Viele Jahrzehnte war es selbstverständlich den Schulweg zu Fuß zurückzulegen.

„Sicherer Schulweg – ohne Elterntaxis“

Im Auto zur Schule gebracht zu werden, war die Ausnahme. Doch wie sieht es heute aus? Derzeit wird jedes dritte Kind mit dem Auto zur Schule gebracht. Ist das notwendig oder könnten die Eltern das „Eltern-Taxi“ viel öfter stehen lassen und ihre Kinder zum Fußmarsch ermuntern?

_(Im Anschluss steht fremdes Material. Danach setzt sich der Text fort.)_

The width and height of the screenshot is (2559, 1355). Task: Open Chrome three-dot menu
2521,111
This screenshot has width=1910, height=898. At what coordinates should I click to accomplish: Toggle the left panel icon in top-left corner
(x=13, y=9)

Sicherer Schulweg ohne Elterntaxis

Nur Kinder, die ihren Schulweg selbst in die Hand nehmen, haben später die Möglichkeit, auf eigenen Beinen zu stehen. Kinder mit dem Auto zur Schule zu fahren, um sie vor möglichen Gefahren des Straßenverkehrs zu schützen, ist zwar nachzuvollziehen. Aber das ist der falsche Weg, denn dadurch wird das Verkehrsaufkommen rund um die Schulen verstärkt und die Kinder werden gefährdet.

Kinder müssen früh lernen, mit den Gefahren im Straßenverkehr umzugehen. Darum ist es wichtig, die Kinder nicht unvorbereitet auf den Weg zu schicken. Sie müssen ihre Wege üben und über die Gefahren aufgeklärt werden. Deshalb wird in der Schule zum Schulanfang für alle Erstklässler das „Schulwegtraining“ gemeinsam mit der Polizei durchgeführt.

Rücksicht auf Kinder!

Das Zu-Fuß-Gehen hat aber noch ganz andere Vorteile: Die Kinder werden selbstständig, ihre Bewegungsfreudigkeit wird gefördert. Außerdem werden die sozialen Kontakte gefördert und die Sinne der Kinder geschult. Studien belegen, dass Kinder ihren Schulweg zu Fuß viel bewusster wahrnehmen.